Both the pull-in force and the spring force in the opposite direction vary along the distance through which the armature and the operating element are deflected. If the contactor is not well designed, it is thus possible for a situation to occur in which, if the supply voltage is too low, although the armature and the operating element are deflected from their rest positions, the armature and the operating element are not deflected to their operating positions, however. In a case such as this, the armature and operating element either remain stuck in an intermediate position, or a contact which is operated by the operating element is only operated without a pressure. Depending on the duration of this state, this can lead to high wear, and generally also to damage, while in the extreme case, it can even lead to destruction of the contactor.
In the case of air contactors, that is to say in contactors whose contacts are surrounded by air, it is possible to design these contactors such that the armature and operating element are either not deflected at all from their rest positions or else are moved completely to their operating positions. Such a contactor characteristic is referred to as a tripping characteristic.
Vacuum contactors require a greater spring force in the opposite direction than air contactors. This is because the vacuum pressure forces which would initiate autonomous operation of the contacts must be overcome. Until now, for vacuum contactors, it has been regarded as being impossible to achieve a tripping characteristic just on the basis of the mechanical/electrical design of the contactor. Vacuum contactors according to the prior art therefore either do not have a tripping characteristic or else drive electronics are connected upstream of the drive coil and apply the supply voltage to the drive coil only when the supply voltage is high enough to ensure that the armature and operating element will reliably be moved to the operating positions.
In an embodiment of the present invention, if the vacuum contactor is designed in a suitable manner, it is possible to achieve a tripping characteristic even without any upstream drive electronics. A vacuum contactor has been created, in one embodiment of the present application, in which the operating element always either remains in the element rest position or is deflected completely to the element operating position when a current that is less than the pull-in current is applied to the drive coil.
This can occur because, for example, the force which needs to be overcome along the initial movement distance can be chosen independently of the contact arrangement. In particular, it can be chosen independently of the fact that vacuum contacts are being operated. This allows a tripping characteristic to be achieved, if the vacuum contactor is designed in a suitable manner.
In vacuum contactors, arcs can be quenched even with small contact openings. Vacuum contactors therefore generally have shorter switching movements than air contactors. The dimensions that are known for air contactors can thus be used, provided the sum of the initial movement distance and the driving movement distance correspond to the contact movement distance of an air contactor. In practice, this corresponds to the ratio of the initial movement distance to the driving movement distance being between 1:3 and 3:1. In general, the ratio of the initial movement distance to the driving movement distance is between 2:3 and 3:2.

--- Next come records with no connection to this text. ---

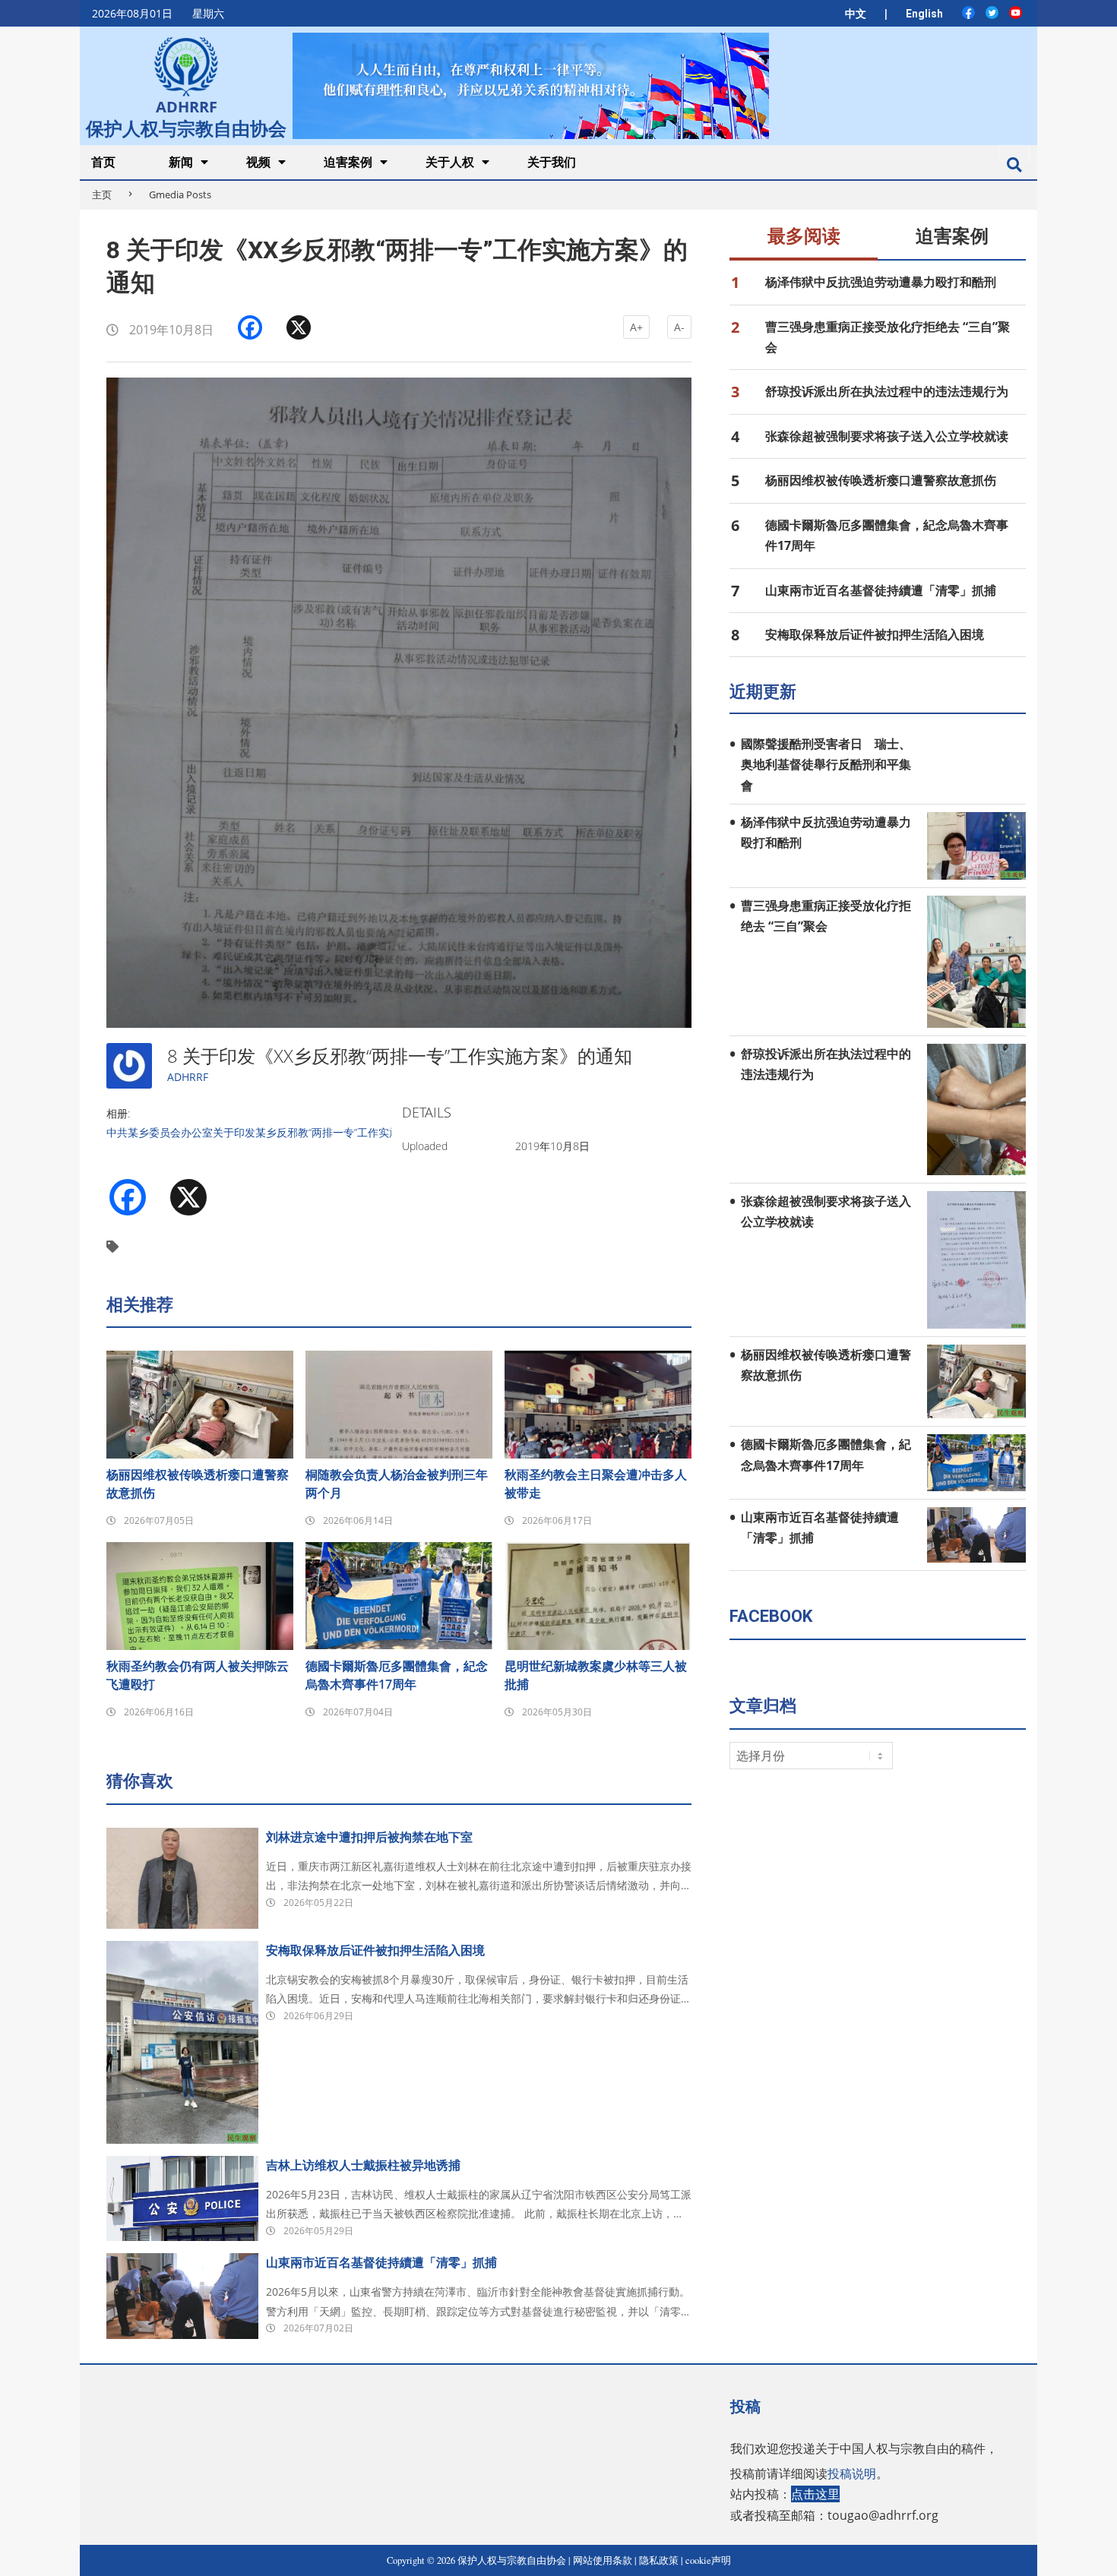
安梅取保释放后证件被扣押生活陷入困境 (375, 1950)
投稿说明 (851, 2473)
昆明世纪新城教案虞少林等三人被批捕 (596, 1675)
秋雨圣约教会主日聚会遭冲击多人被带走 (596, 1483)
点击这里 (815, 2494)
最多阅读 (803, 236)
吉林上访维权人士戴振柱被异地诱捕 (363, 2165)
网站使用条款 (602, 2560)
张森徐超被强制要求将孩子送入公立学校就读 (886, 436)
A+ (636, 327)
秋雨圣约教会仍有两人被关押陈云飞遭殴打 (197, 1675)
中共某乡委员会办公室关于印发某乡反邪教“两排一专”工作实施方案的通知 (279, 1132)
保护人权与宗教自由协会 (186, 127)
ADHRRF (187, 1077)
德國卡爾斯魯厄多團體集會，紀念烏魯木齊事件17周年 (396, 1675)
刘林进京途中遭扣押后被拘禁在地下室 (369, 1836)
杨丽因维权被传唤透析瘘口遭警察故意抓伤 (197, 1483)
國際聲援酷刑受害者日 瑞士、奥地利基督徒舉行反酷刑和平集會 (826, 764)
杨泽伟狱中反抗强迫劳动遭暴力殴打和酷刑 (880, 281)
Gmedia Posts (180, 194)
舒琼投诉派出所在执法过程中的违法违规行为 (886, 391)
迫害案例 (952, 236)
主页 (102, 194)
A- (679, 327)
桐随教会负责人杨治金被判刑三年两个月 (396, 1483)
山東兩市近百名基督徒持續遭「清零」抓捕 (381, 2262)
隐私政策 (659, 2560)
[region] (530, 85)
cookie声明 (708, 2560)
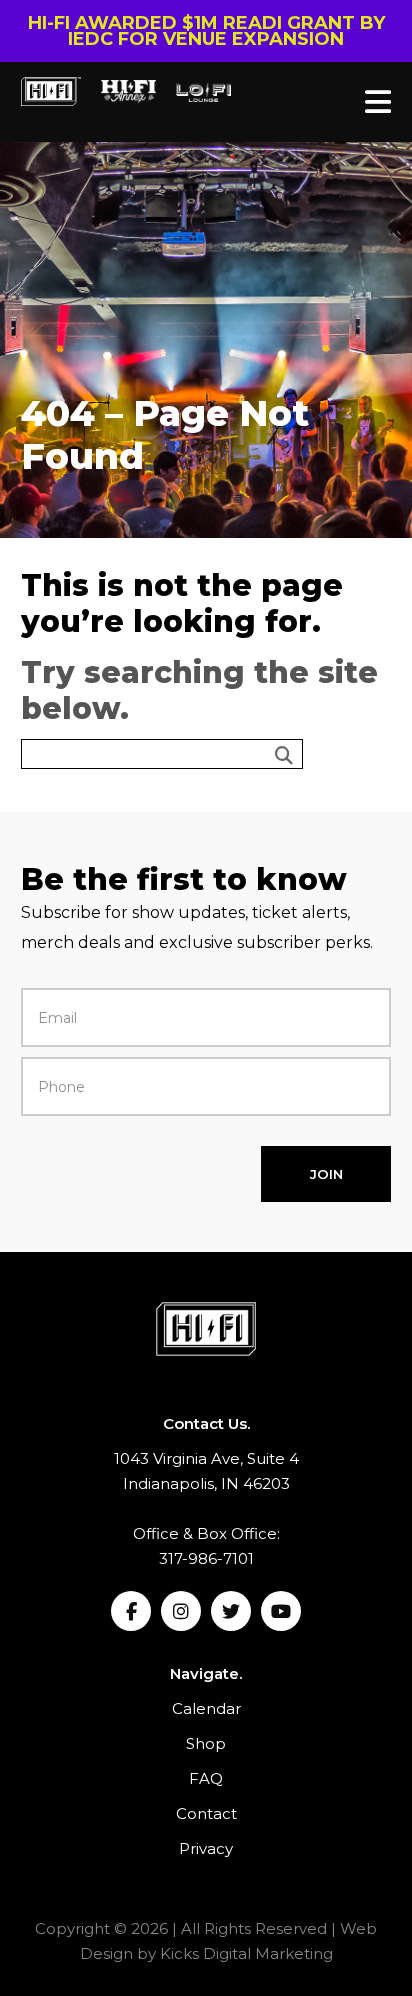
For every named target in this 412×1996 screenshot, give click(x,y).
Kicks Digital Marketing (246, 1953)
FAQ (206, 1778)
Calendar (206, 1708)
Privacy (206, 1848)
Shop (206, 1743)
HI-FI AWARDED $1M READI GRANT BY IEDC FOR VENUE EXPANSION (206, 31)
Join (326, 1174)
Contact (206, 1813)
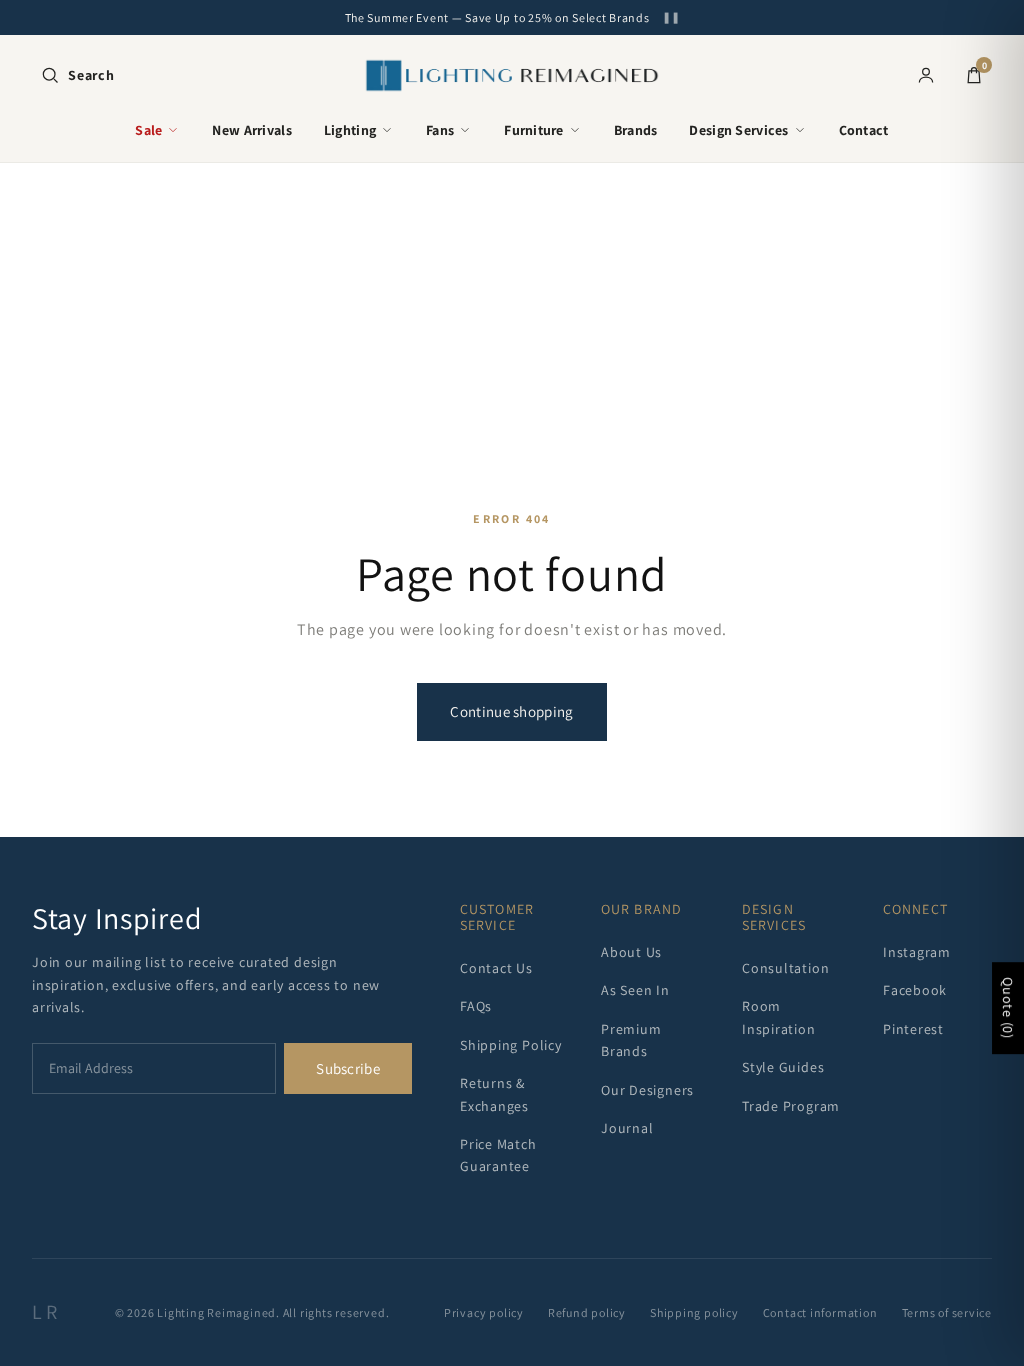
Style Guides (783, 1067)
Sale (148, 130)
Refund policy (587, 1312)
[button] (77, 75)
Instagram (917, 952)
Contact (864, 130)
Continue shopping (511, 711)
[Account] (926, 75)
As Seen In (635, 990)
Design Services (738, 130)
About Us (631, 952)
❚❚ (671, 17)
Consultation (785, 968)
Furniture (534, 130)
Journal (627, 1128)
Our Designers (647, 1090)
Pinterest (913, 1029)
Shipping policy (694, 1312)
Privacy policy (484, 1312)
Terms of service (947, 1312)
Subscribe (348, 1068)
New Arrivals (251, 130)
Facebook (915, 990)
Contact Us (496, 968)
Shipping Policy (511, 1045)
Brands (636, 130)
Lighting (350, 130)
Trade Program (791, 1106)
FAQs (476, 1006)
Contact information (820, 1312)
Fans (440, 130)
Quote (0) (1008, 1008)
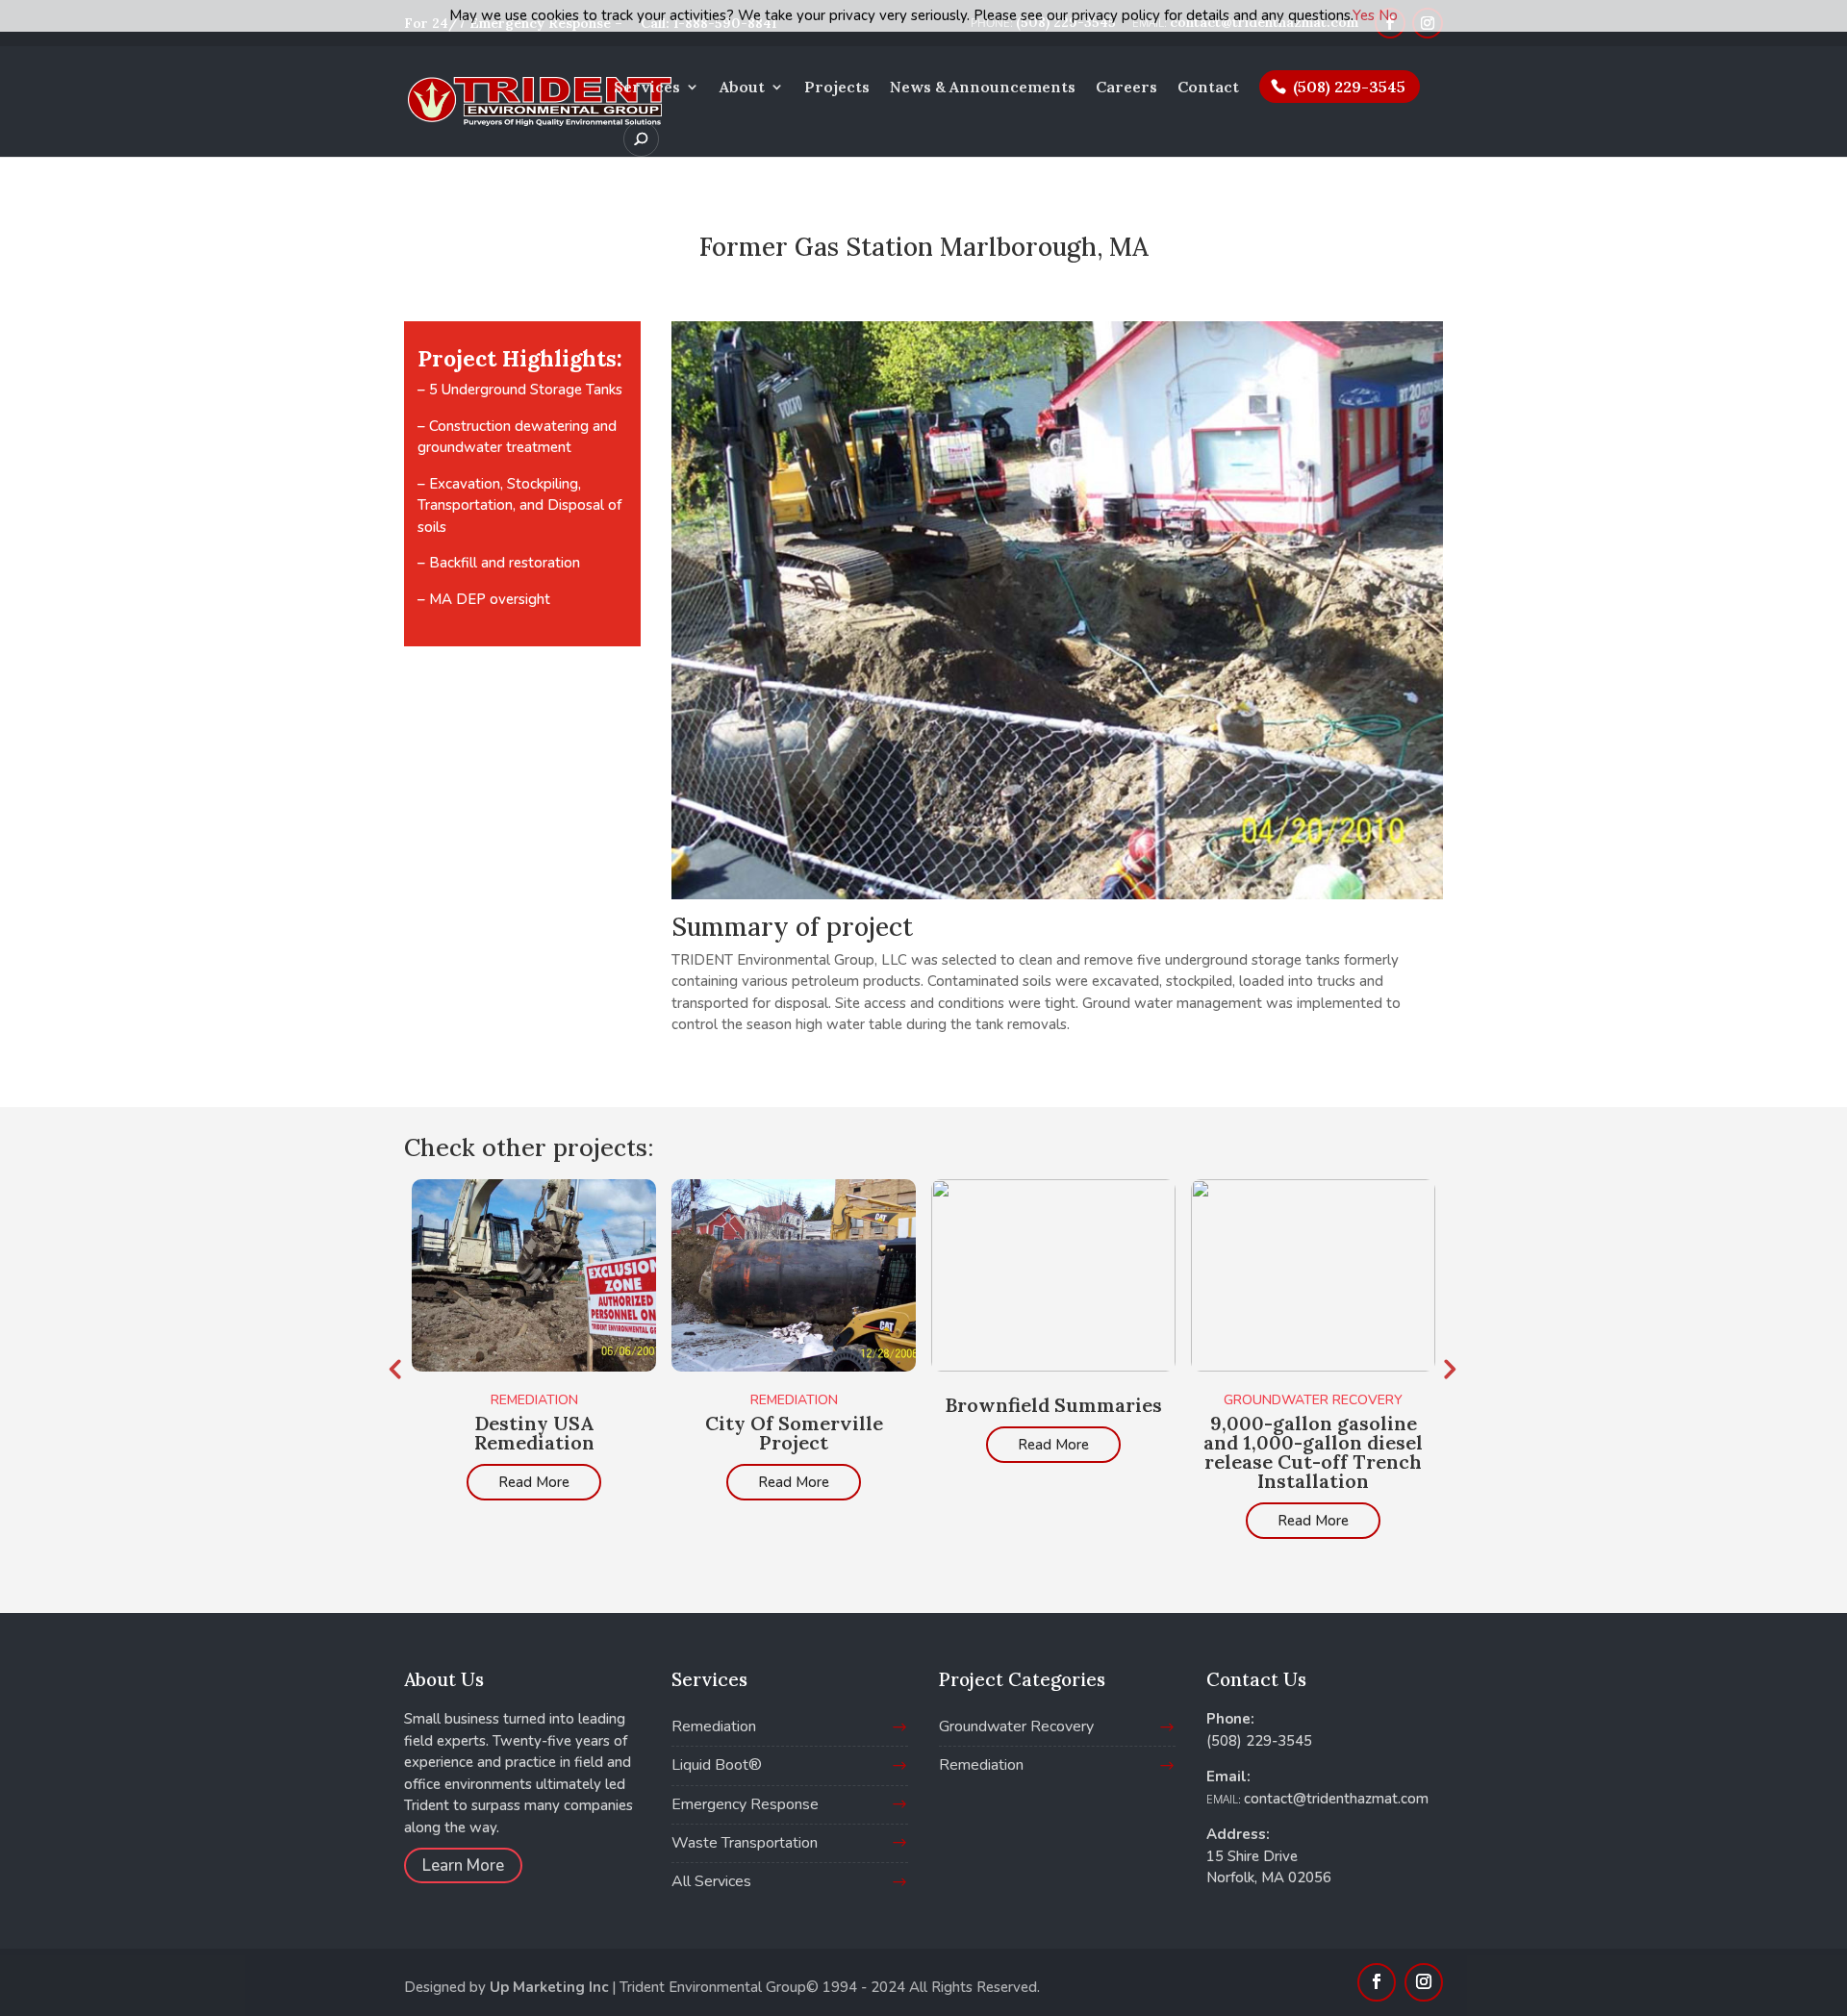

As already mentioned, the armature can be deflected against an initial movement force while it is passing through the initial movement distance, and against a driving force while it is passing through the driving movement distance. A tripping characteristic can be achieved in a particularly highly reliable manner if the initial movement force is less than the driving force. In practice, this normally means that the ratio of the initial movement force to the driving force is between 1:10 and 1:2, in particular between 1:5 and 1:4.
The physical design of the vacuum contactor can be particularly simple if the initial movement force is applied by an initial movement spring device, and the driving force is applied by a driving spring device, the initial movement spring device is supported firstly on the armature and secondly on the operating element, and the driving spring device is supported firstly on the operating element and secondly on the contactor housing.
If the operating element has a stop, against which the armature is moved when it is deflected from the armature rest position, the initial movement distance can be defined exactly in a particularly simple manner.